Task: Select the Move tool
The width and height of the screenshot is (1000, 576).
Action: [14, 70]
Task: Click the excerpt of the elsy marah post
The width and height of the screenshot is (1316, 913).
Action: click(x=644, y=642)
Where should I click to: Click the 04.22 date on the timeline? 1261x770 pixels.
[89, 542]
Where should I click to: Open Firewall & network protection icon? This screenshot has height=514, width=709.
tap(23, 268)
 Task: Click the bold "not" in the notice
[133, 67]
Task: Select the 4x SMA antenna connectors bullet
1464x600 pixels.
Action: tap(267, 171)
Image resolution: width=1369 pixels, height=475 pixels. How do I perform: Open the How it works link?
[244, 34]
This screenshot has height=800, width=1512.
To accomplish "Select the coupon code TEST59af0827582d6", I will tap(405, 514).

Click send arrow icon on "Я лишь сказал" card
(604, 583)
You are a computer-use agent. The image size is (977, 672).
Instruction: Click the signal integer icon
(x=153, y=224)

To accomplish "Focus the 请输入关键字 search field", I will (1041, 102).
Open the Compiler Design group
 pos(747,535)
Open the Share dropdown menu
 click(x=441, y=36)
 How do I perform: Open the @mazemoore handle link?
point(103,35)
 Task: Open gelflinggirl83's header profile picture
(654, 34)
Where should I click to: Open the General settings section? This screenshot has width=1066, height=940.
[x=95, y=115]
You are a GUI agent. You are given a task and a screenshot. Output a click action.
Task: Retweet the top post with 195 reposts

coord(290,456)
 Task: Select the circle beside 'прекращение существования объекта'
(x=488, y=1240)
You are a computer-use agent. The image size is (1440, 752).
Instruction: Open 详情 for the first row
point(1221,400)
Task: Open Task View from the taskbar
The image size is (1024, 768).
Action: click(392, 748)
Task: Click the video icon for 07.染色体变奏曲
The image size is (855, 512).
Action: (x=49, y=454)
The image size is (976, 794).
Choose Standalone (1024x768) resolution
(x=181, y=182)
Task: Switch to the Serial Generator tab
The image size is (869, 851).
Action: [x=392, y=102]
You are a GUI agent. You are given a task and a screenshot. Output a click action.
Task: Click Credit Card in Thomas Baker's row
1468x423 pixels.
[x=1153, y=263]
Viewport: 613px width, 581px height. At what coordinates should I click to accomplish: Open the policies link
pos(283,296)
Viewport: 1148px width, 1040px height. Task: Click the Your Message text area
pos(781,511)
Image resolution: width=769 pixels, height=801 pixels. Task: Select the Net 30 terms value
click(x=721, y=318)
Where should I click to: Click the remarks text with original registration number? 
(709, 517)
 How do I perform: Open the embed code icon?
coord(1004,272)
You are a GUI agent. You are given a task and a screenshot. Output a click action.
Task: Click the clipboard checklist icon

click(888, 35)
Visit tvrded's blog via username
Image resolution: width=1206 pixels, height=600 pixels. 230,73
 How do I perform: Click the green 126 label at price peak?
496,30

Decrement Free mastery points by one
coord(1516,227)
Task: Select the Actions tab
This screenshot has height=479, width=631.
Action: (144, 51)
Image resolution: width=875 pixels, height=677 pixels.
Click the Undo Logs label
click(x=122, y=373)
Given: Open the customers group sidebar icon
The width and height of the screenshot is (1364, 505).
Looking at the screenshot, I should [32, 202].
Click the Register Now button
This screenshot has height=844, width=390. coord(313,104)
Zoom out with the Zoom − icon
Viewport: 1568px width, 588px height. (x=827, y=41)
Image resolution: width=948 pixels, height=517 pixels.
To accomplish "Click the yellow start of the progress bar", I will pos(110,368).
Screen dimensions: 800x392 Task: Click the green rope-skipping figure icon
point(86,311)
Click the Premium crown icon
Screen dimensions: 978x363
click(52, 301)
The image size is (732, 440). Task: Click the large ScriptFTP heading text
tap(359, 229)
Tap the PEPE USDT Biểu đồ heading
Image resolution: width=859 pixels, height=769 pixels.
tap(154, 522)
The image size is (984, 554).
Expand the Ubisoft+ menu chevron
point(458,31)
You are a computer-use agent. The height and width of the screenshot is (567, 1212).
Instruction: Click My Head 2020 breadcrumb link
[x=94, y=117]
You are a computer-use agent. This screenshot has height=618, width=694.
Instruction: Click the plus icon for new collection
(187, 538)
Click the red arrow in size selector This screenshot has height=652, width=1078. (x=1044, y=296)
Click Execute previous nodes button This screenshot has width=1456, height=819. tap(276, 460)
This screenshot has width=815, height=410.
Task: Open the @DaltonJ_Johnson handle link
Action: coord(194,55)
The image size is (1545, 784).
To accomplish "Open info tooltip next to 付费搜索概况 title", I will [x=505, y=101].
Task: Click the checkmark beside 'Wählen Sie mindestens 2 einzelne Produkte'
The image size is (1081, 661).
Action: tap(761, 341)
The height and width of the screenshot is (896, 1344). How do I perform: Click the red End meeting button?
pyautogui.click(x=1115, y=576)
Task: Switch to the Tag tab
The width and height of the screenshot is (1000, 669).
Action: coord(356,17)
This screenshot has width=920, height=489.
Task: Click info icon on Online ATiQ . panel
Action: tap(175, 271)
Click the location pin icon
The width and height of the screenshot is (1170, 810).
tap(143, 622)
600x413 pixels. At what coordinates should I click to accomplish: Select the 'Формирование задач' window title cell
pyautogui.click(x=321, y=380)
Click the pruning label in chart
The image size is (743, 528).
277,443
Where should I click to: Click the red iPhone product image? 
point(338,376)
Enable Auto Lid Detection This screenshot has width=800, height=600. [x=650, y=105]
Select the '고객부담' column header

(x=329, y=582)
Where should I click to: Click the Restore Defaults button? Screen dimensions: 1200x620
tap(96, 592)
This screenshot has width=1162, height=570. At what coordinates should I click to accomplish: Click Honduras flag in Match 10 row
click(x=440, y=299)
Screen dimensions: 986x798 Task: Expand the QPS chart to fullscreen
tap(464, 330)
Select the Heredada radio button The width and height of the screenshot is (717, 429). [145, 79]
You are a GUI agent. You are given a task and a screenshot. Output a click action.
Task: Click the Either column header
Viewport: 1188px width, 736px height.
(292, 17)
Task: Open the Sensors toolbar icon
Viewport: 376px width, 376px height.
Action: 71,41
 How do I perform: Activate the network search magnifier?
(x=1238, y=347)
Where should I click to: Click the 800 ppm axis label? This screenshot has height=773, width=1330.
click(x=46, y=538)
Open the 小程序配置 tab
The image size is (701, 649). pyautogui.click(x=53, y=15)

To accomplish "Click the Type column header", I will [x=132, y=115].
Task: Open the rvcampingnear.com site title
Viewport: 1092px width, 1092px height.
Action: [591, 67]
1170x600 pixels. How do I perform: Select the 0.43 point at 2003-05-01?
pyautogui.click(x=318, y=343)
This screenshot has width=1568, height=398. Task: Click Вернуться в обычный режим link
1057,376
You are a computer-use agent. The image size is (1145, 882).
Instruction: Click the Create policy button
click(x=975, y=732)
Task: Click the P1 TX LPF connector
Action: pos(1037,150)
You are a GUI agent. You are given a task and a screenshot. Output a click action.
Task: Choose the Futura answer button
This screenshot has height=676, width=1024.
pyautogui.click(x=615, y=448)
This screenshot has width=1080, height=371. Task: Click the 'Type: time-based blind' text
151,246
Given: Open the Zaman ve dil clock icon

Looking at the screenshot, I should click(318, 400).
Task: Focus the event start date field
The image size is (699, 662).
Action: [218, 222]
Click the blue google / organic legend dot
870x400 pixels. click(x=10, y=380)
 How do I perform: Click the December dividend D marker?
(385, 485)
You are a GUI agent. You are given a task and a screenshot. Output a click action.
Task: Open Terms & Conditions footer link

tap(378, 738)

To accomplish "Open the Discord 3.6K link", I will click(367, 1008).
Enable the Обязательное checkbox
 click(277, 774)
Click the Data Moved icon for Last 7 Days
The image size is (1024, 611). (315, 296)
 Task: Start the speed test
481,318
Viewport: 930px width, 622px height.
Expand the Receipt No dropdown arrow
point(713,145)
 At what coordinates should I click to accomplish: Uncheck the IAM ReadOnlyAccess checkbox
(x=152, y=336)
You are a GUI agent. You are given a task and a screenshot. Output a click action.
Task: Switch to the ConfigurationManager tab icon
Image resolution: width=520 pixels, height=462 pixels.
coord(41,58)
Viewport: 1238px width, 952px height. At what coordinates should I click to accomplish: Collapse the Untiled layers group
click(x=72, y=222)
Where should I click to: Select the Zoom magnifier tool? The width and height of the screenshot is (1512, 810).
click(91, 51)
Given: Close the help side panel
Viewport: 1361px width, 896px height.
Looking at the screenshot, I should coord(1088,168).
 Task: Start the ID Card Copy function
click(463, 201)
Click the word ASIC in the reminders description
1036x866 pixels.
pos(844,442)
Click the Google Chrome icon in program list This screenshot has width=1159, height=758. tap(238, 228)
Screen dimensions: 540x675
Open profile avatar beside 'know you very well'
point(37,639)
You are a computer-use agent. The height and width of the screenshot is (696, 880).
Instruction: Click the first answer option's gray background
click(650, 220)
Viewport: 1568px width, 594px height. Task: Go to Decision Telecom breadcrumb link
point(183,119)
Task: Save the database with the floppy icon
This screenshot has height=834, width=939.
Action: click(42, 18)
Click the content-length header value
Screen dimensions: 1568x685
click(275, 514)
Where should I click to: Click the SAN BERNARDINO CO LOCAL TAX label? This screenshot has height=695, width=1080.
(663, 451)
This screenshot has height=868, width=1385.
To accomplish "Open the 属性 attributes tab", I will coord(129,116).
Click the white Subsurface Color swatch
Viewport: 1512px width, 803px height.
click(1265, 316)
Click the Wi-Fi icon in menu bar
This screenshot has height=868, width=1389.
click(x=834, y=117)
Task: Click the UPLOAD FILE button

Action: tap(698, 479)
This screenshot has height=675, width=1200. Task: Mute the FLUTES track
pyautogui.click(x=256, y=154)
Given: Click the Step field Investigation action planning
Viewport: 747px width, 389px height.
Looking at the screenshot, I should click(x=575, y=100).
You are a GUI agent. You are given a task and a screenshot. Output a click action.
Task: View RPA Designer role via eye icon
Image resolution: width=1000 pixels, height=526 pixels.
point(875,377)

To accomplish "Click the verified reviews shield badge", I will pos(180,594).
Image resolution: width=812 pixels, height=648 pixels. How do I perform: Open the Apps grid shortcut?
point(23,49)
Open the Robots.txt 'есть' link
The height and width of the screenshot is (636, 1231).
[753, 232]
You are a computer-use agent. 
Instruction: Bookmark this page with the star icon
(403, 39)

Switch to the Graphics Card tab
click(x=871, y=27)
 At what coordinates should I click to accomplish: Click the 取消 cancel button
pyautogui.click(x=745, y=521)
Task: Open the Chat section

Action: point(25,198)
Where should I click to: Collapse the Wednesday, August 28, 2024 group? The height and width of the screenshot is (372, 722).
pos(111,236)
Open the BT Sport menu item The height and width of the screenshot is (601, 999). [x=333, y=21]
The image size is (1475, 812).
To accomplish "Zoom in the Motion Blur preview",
··········
### About this exercise
Say how many lines above hold "computer", and nothing else.

### Response area
7